╔══

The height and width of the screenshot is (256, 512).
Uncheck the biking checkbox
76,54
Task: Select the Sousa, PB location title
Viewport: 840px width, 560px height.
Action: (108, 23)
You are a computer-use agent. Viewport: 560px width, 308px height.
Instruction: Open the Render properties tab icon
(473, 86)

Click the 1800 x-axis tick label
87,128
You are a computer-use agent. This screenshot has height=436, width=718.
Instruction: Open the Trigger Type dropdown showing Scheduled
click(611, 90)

╚══
╔══

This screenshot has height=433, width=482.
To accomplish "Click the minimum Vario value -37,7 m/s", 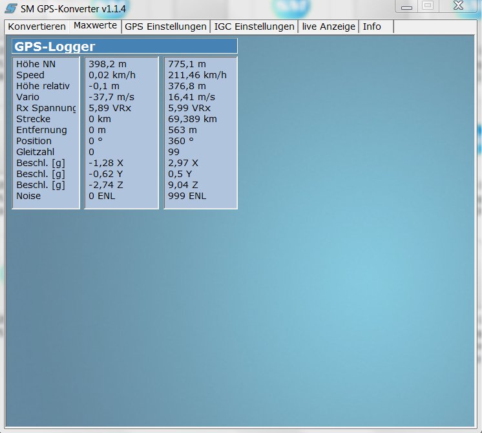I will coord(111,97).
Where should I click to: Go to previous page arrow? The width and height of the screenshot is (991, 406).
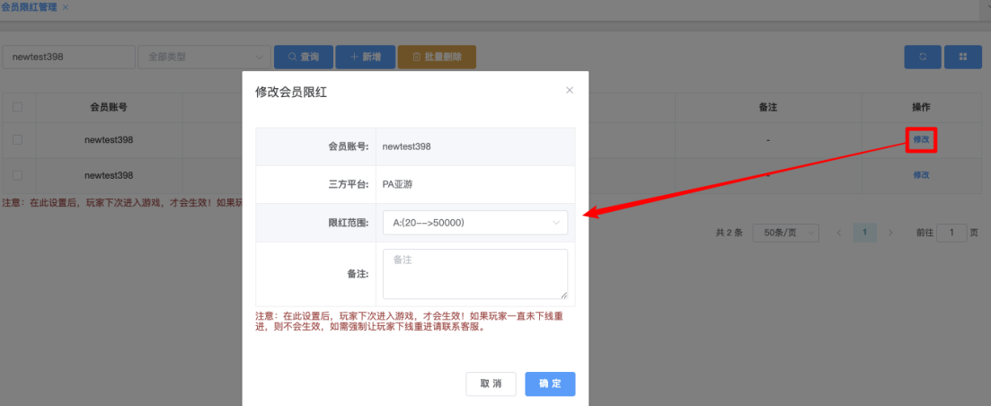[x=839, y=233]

╚══
╔══

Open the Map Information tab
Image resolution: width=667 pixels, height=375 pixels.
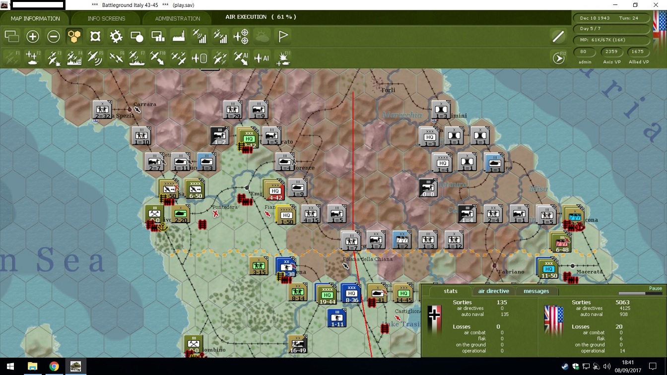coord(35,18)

╚══

Your task is to copy each line of the entries that includes the word "agent".

COMPLETED EXERCISE>
You are a computer-use agent. Viewport: 560px width, 308px height.
You are a computer-use agent. This screenshot has height=436, width=718.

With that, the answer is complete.